**TAREFAS A REALIZAR:**
(1) No texto sobre o preço dos combustíveis, o que o decreto editado por Jair Bolsonaro obriga os postos de gasolina a fazer?
(2) Diga se cada afirmação abaixo está de acordo com o texto sobre o preço dos combustíveis, respondendo sim ou não e citando as palavras do texto que decidem a questão. (a) O decreto foi editado em uma terça-feira. (b) O país descrito dispõe de sistemas ferroviários e hidroviários suficientes para o transporte de cargas. (c) Os economistas concordam sobre o papel da Petrobras na política de preços da gasolina.
(3) Reproduza palavra por palavra o trecho do texto sobre o preço dos combustíveis que começa nas palavras "Para Jair Bolsonaro" e termina depois de "em território nacional.".

**TRECHO DO DOCUMENTO:**
------------------------------------------------
Em um país dependente do sistema rodoviário (e carente dos sistemas ferroviários e hidroviários) para transporte de cargas, a questão do preço dos combustíveis nos postos de gasolina é essencial para qualquer governante garantir apoio popular.
Para Jair Bolsonaro não poderia ser diferente. Ao longo dos últimos anos, em praticamente todos governos desde a redemocratização, economistas divergem sobre o papel da Petrobras na política de preços da gasolina brasileira, assim como sobre a questão dos impostos estaduais sobre combustível e a necessidade do Brasil refinar petróleo em território nacional.
Alheio a este debate e irritado com a condução da estatal, o presidente Jair Bolsonaro propôs uma nova frente: editou nesta terça-feira (23) um decreto que obriga postos de gasolina a apresentarem aos consumidores o valor de impostos cobrados sobre combustíveis.
------------------------------------------------
**AMOSTRA DOS DADOS:**
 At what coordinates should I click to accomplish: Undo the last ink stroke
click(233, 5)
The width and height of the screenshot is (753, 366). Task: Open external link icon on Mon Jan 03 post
------------------------------------------------
**EXERCÍCIO RESOLVIDO:**
(1) Apresentar aos consumidores o valor de impostos cobrados sobre combustíveis.

(2)
(a) Sim: "editou nesta terça-feira (23) um decreto"
(b) Não: "carente dos sistemas ferroviários e hidroviários"
(c) Não: "economistas divergem sobre o papel da Petrobras na política de preços da gasolina brasileira"

(3)
Para Jair Bolsonaro não poderia ser diferente. Ao longo dos últimos anos, em praticamente todos governos desde a redemocratização, economistas divergem sobre o papel da Petrobras na política de preços da gasolina brasileira, assim como sobre a questão dos impostos estaduais sobre combustível e a necessidade do Brasil refinar petróleo em território nacional.